Exercise text:
Detection of internal heat damage and identification of techniques to prevent the expression of the disorder in Laetitia plums

1. To determine if internal heat damage in Laetitia plums can be expressed within 3 to 5 days after harvest using rapid cooling as a risk assessment method.
2. To determine if the expression of internal heat damage can be reduced or eliminated in Laetitia plums by 1-MCP and/or slower cooling rates.

Objective 1

Laetitia plums exposed to heat waves to the extent that external heat damage was visible were harvested. Fruit was cooled rapidly (within 6 hours) or slowly (within 24 hours) to -0.5 °C. Fruit were then stored for 3 and 2 days, respectively, for each cooling rate and then examined for internal heat damage. A second examination was conducted after 2 days ripening at 20 °C.

Objective 2

Fruit from the same source used for objective 1 were cooled within 6, 24, 48 or 72 hours. Half of the fruit of each treatment, except for the 6 hour cooling treatment, was treated with 1-MCP. Fruit cooled within 6 hours served as reference treatment. After cooling the fruit was cold stored at a 42 day PD

7 dual-temperature regime and subsequently quality examined before and after 5 days shelf life.

Objective 1

In the 2^nd and 3^rd year of study, internal heat damage was detected in fruit after the 2 days ripening at 20°C that followed the cooling treatments and the further 2/3 days at -0.5°C. The levels were significantly higher in plums cooled within 6 hours, compared to 24 hours. The heat damage levels were also significantly higher after the 2 days ripening at 20°C, compared to before ripening.

Data provided:
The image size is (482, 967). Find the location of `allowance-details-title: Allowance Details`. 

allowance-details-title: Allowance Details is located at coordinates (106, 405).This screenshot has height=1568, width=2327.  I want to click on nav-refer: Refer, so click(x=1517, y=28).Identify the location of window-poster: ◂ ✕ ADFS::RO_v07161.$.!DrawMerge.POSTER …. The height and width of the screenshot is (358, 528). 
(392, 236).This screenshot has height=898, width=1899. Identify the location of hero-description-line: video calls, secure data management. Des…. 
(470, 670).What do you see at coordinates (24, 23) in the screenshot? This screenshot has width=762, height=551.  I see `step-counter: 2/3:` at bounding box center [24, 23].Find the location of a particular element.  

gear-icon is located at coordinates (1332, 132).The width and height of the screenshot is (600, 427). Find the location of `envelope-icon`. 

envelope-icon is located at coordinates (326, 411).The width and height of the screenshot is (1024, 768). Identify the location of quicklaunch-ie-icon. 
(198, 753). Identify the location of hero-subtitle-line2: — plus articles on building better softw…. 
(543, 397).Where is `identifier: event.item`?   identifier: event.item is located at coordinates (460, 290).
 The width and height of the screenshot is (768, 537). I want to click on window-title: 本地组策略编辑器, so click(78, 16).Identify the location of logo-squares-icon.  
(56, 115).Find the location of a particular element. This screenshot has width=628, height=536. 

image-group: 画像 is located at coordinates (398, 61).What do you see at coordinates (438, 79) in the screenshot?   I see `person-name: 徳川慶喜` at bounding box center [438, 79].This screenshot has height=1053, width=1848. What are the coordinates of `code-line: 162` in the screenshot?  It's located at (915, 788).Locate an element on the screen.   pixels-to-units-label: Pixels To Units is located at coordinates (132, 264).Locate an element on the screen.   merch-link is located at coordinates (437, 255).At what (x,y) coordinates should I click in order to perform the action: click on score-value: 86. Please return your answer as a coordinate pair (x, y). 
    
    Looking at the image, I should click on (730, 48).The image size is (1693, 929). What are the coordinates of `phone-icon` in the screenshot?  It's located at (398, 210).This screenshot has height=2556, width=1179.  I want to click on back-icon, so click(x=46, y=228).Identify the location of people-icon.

What this task involves: Can you reproduce the Laetitia plum text verbatim, starting at the words "Laetitia plums exposed" and stopping after "days shelf life."?

Solution for this problem:
Laetitia plums exposed to heat waves to the extent that external heat damage was visible were harvested. Fruit was cooled rapidly (within 6 hours) or slowly (within 24 hours) to -0.5 °C. Fruit were then stored for 3 and 2 days, respectively, for each cooling rate and then examined for internal heat damage. A second examination was conducted after 2 days ripening at 20 °C.

Objective 2

Fruit from the same source used for objective 1 were cooled within 6, 24, 48 or 72 hours. Half of the fruit of each treatment, except for the 6 hour cooling treatment, was treated with 1-MCP. Fruit cooled within 6 hours served as reference treatment. After cooling the fruit was cold stored at a 42 day PD

7 dual-temperature regime and subsequently quality examined before and after 5 days shelf life.